Para nadie es un secreto que el triunfo contra Román le ha cambiado la vida al tailandés en muchos aspectos. A Sor Rungvisai se le ha visto muy contento después de dar la campanada en Nueva York, siendo invitado a múltiples reuniones con personalidades y gobernantes de su país, recibiendo dinero de patrocinadores y reconocimientos de la crónica deportiva en Tailandia, donde ahora se le considera uno de los atletas más importantes. Y no es para menos, nunca antes un tailandés había derrotado a un tetracampeón mundial y considerado el mejor del planeta. 

El tailandés también se ha dado tiempo de compartir momentos con su novia e hijo y algunos familiares. En fotografías aparece en una finca, disfrutando del campo y visitando restaurantes en la zona urbana, saboreando las mieles de la fama y el dinero que ha provocado una transformación en su economía.

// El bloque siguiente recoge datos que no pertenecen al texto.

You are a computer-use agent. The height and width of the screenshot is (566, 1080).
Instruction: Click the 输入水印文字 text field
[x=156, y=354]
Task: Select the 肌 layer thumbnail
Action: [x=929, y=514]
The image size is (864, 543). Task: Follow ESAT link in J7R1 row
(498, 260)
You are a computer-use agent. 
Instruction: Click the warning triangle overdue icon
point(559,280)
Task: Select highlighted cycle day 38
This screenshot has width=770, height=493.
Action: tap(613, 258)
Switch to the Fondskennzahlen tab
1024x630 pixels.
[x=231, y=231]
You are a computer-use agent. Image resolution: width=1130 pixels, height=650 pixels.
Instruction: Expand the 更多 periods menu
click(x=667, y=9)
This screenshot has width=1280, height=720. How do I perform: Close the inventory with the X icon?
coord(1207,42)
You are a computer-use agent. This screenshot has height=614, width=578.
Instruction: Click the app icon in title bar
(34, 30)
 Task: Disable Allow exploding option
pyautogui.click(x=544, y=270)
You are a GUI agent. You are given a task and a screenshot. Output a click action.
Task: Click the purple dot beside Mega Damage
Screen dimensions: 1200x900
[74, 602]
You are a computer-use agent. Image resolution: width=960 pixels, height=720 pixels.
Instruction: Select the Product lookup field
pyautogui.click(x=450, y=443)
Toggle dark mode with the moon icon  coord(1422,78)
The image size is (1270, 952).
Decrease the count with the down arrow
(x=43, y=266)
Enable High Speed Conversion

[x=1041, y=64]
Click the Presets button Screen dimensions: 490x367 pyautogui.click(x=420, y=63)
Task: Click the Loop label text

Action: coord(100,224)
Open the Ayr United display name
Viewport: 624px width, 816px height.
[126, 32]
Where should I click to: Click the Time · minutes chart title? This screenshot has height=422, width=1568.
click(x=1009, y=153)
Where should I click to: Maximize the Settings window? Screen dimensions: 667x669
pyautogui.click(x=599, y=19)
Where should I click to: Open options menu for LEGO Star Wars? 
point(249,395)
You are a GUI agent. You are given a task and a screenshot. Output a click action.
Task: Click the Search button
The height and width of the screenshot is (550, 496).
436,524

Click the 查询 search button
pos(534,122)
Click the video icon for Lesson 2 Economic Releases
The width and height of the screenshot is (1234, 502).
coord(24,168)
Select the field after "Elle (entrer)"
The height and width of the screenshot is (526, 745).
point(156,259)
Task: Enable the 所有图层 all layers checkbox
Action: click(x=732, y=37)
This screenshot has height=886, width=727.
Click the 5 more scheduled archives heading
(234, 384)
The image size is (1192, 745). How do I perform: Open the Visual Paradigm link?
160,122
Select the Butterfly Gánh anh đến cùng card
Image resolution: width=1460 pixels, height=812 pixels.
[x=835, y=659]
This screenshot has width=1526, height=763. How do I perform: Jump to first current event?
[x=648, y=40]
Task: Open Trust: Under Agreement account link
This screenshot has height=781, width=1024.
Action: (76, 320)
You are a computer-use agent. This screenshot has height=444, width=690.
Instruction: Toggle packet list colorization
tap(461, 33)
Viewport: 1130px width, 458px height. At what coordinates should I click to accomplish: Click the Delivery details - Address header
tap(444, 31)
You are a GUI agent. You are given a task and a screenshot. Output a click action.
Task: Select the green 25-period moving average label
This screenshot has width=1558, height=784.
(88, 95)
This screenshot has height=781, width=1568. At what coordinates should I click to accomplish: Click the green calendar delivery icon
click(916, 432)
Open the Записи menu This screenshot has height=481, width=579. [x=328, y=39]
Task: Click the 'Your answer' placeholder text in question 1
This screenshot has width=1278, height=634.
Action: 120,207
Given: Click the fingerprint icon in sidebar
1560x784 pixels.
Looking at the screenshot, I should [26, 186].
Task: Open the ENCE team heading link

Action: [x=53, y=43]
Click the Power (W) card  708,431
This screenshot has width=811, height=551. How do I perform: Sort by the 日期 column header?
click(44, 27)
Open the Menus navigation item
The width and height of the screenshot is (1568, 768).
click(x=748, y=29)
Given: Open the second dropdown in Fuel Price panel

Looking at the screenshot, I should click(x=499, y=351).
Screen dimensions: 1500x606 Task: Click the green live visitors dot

Por otra parte, Román todavía sigue descansando en Managua, planificando su viaje a Japón, donde se reunirá con el señor Akihiko Honda para conversar sobre sus próximas peleas. González aseguró la semana pasada que en el país asiático, donde permanecerá durante dos semanas, arrancará sus entrenamientos de forma suave, sin exigirse al máximo y a su regreso a Nicaragua intensificará la preparación junto a su entrenador Wilmer Hernández.